Ensuring sustainable development
One of the Chamber’s goals is to ensure that Mongolia’s economic development is sustainable. The MNCCI’s Sustainable Production and Consumption Department is working to promote the development of environmentally friendly and economically efficient industries and services by implementing “Cleaner Production” principles. The MNCCI is partnering with the Mongolian government and international organisations to create a National Cleaner Production Programme, which includes conducting energy audits to identify potential energy savings, offering specialised training on energy efficiency and energy-service-company services, introducing energy-management systems to companies, developing and implementing projects focused on increasing energy efficiencies, and raising awareness of energy-service-company services.
Another priority for the MNCCI is to improve Mongolia’s ranking by Transparency International. Sambu Demberel explains, “We are trying to push the government, advise the government, and work together with the government to promote transparency. Many reforms have already been launched, including on environmental protection, reducing red tape for business, simplifying licensing and other processes, and reducing excessive regulations. Although the results are not yet fully satisfactory, we are working with the government to make more progress.”
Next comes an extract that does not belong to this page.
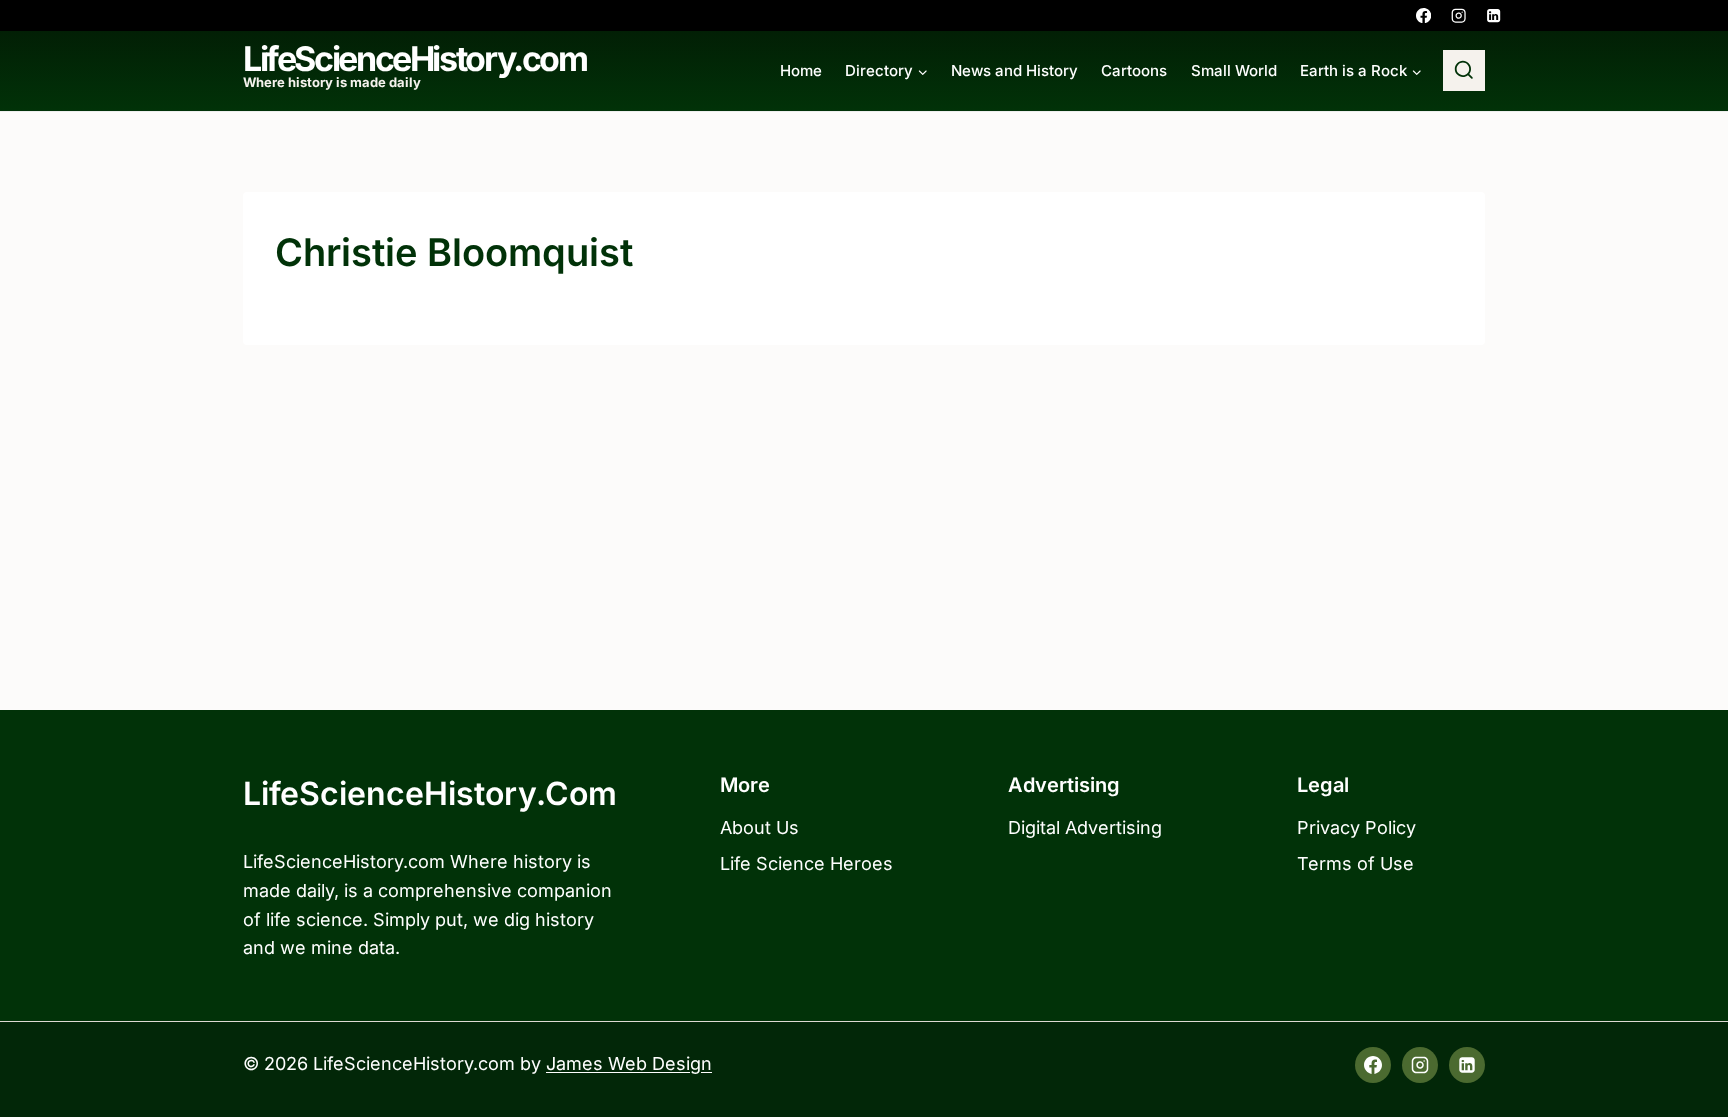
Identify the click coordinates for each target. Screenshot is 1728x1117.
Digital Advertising (1085, 827)
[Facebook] (1423, 15)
Promoting private-sector diversification
The MNCCI is also promoting the diversification of Mongolia’s private sector, including fostering the development of non-minerals exports through a new strategy document on “Non-Minerals Export Promotion”. “Mongolia’s business sector is mainly SMEs but there is little diversity. In addition, the economy is mainly ‘brown’ and we want to make it mainly ‘green’ as soon as possible,” Sambu Demberel says.
Cutting the cost of loans for private enterprises is another key goal for the Chamber, which is dedicated to bringing interest rates down. Sambu Demberel points out, “The new government understands that there should be affordable tools for businesses to develop. The government has established an SME fund and is issuing bonds for certain products, including cashmere, wool, meat and construction materials.”
While many challenges for the private sector remain, Sambu Demberel is encouraged by the progress being made under the new government, including the implementation of new regulations concerning foreign investment and the stock exchange. The government is also considering environmental targets, including a 10% rise in Mongolia’s energy efficiency by 2020 along with a rise to 20% of the percentage of energy produced from renewable resources and a 20% reduction in CO2 emissions. Sambu Demberel says, “The new government is strongly promoting an open, free-market, ‘green’ economy in Mongolia and we need to get this message to investors all over the world. We are trying to diversify our economy and increase our exports, including to the EU. We want to export all kinds of products to our neighbours and beyond. The MNCCI will continue to serve as an advocate and support system for domestic and foreign companies in Mongolia.”